*Your objective*
Transcribe the data that follows, exactly and in full.

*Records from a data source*
----------
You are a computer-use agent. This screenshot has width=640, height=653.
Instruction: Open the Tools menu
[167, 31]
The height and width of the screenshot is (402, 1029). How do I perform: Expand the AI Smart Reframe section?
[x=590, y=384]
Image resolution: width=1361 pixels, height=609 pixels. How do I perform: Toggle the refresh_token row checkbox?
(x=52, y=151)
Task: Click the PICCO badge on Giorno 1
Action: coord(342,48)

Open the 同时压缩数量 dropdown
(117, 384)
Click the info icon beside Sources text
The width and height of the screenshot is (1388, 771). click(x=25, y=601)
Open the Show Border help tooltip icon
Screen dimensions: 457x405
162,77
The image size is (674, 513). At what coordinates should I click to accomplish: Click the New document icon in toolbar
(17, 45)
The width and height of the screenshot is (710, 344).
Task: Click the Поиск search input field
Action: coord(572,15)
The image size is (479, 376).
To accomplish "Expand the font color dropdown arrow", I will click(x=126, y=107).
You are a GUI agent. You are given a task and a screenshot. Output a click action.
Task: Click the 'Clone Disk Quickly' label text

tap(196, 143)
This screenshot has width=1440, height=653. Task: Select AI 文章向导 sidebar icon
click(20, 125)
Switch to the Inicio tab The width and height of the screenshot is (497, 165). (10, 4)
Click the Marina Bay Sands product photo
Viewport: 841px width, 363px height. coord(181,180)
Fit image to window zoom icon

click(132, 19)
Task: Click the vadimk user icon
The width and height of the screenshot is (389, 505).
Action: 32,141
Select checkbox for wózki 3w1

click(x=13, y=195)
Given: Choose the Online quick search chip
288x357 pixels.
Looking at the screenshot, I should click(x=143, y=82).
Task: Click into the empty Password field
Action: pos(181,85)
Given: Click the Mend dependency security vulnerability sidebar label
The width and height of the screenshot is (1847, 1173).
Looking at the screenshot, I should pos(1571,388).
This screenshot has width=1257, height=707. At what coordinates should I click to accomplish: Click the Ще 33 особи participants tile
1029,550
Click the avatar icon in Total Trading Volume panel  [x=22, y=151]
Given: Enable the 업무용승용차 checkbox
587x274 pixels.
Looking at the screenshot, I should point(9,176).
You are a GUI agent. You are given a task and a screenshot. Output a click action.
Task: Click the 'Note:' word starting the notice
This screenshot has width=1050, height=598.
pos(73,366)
----------
*Solution below*
You are a computer-use agent. This screenshot has width=640, height=653.
Instruction: Open the Tools menu
[167, 31]
The height and width of the screenshot is (402, 1029). How do I perform: Expand the AI Smart Reframe section?
[x=590, y=384]
Image resolution: width=1361 pixels, height=609 pixels. How do I perform: Toggle the refresh_token row checkbox?
(x=52, y=151)
Task: Click the PICCO badge on Giorno 1
Action: coord(342,48)

Open the 同时压缩数量 dropdown
(117, 384)
Click the info icon beside Sources text
The width and height of the screenshot is (1388, 771). click(x=25, y=601)
Open the Show Border help tooltip icon
Screen dimensions: 457x405
162,77
The image size is (674, 513). At what coordinates should I click to accomplish: Click the New document icon in toolbar
(17, 45)
The width and height of the screenshot is (710, 344).
Task: Click the Поиск search input field
Action: coord(572,15)
The image size is (479, 376).
To accomplish "Expand the font color dropdown arrow", I will click(x=126, y=107).
You are a GUI agent. You are given a task and a screenshot. Output a click action.
Task: Click the 'Clone Disk Quickly' label text

tap(196, 143)
This screenshot has width=1440, height=653. Task: Select AI 文章向导 sidebar icon
click(20, 125)
Switch to the Inicio tab The width and height of the screenshot is (497, 165). (10, 4)
Click the Marina Bay Sands product photo
Viewport: 841px width, 363px height. coord(181,180)
Fit image to window zoom icon

click(132, 19)
Task: Click the vadimk user icon
The width and height of the screenshot is (389, 505).
Action: 32,141
Select checkbox for wózki 3w1

click(x=13, y=195)
Given: Choose the Online quick search chip
288x357 pixels.
Looking at the screenshot, I should click(x=143, y=82).
Task: Click into the empty Password field
Action: pos(181,85)
Given: Click the Mend dependency security vulnerability sidebar label
The width and height of the screenshot is (1847, 1173).
Looking at the screenshot, I should pos(1571,388).
This screenshot has width=1257, height=707. At what coordinates should I click to accomplish: Click the Ще 33 особи participants tile
1029,550
Click the avatar icon in Total Trading Volume panel  [x=22, y=151]
Given: Enable the 업무용승용차 checkbox
587x274 pixels.
Looking at the screenshot, I should point(9,176).
You are a GUI agent. You are given a task and a screenshot. Output a click action.
Task: Click the 'Note:' word starting the notice
This screenshot has width=1050, height=598.
pos(73,366)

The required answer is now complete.